Fantazio en vient à nous parler de ses questionnements, parfois sur sa légitimité à être là. Mais pour lui il y a une urgence de la parole. « si tu le fais pas, t’étouffes ».

Durant cette interview, et notamment quand on abordait sa capacité d’improvisation, ses imitations de Castro ou de Malraux, sa passion pour la langue anglaise, Fantazio improvisait, imitait, faisait de la poésie et nous a impressionnés.

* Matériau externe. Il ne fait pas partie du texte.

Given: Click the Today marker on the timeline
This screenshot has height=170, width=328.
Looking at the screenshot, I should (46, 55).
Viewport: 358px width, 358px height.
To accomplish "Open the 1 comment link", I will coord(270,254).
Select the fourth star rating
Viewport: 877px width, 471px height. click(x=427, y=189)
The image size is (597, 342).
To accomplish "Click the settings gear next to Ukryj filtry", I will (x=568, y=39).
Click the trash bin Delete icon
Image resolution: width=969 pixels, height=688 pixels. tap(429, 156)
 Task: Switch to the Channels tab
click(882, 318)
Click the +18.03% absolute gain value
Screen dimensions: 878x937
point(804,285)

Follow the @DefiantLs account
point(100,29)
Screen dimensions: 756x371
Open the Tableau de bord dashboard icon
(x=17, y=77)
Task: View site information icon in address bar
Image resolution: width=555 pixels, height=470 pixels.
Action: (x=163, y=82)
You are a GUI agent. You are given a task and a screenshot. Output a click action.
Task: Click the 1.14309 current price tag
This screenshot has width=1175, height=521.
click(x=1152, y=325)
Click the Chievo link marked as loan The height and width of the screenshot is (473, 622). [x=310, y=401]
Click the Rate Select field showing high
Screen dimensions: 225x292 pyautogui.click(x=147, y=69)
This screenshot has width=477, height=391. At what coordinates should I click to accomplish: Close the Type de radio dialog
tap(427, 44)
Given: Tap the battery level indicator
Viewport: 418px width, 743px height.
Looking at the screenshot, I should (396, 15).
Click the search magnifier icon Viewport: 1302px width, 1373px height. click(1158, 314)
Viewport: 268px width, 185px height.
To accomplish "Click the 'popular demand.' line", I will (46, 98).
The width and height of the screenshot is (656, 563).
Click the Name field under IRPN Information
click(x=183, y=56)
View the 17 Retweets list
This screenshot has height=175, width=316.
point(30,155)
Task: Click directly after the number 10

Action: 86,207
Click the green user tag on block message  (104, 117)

Photo © Loewen photographie

Les spectateurs ont applaudi Fantazio, mais ils attendaient déjà PJ Harvey. La chanteuse de rock séduit régulièrement les festivals français, mais c’est pour ses talents de poète qu’elle a été invitée à Mythos. En octobre 2015, elle publie le recueil « The Hollow of the Hand ». Pour écrire ses poèmes, elle décide de partir au Kosovo, en Afghanistan et à Washington avec le photo-reporter Seamus Murphy.

Sobrement habillée, contrairement à certains de ses concerts, elle nous a donc présenté le recueil, puis a lu ses poèmes. D’abord ceux sur le Kosovo, abordant le thème de la guerre, ou de ce qui en reste, de la population qui vit sur des ruines, de la mort toujours présente. Sur l’Afghanistan, elle évoque la beauté des paysages, mais surtout la pauvreté, les enfants livrés à eux-mêmes, les restes de l’intervention américaine, et comment les Afghans ne se sentent plus chez eux. Elle parle aussi de la religion, et de la place de la femme, toujours avec ce regard d’enfant, vide de préjugés. Enfin, les poèmes sur Washington DC se posaient en conclusion des deux pays précédents, Washington DC, ville où ont été prises les décisions de guerres au Kosovo et en Afghanistan. Elle y a vu de la pauvreté, toujours, des mains qui mendiaient.        

PJ Harvey, a ensuite présenté quelques poèmes de son nouveau projet, dans lesquels elle parle à travers les yeux d’une fille de 9 ans qui habite en campagne.

La chanteuse et poète lisait en anglais, heureusement une traduction était projetée en fond. Mais, pour la dernière partie il n’y avait pas de traduction disponible. Autant dire que je n’ai pas compris grand chose et je n’étais pas la seule. Malgré tout, j’ai été séduite par le recueil de PJ Harvey, son regard sur le monde rempli d’humanisme, et sa façon de vivre les poèmes intensément.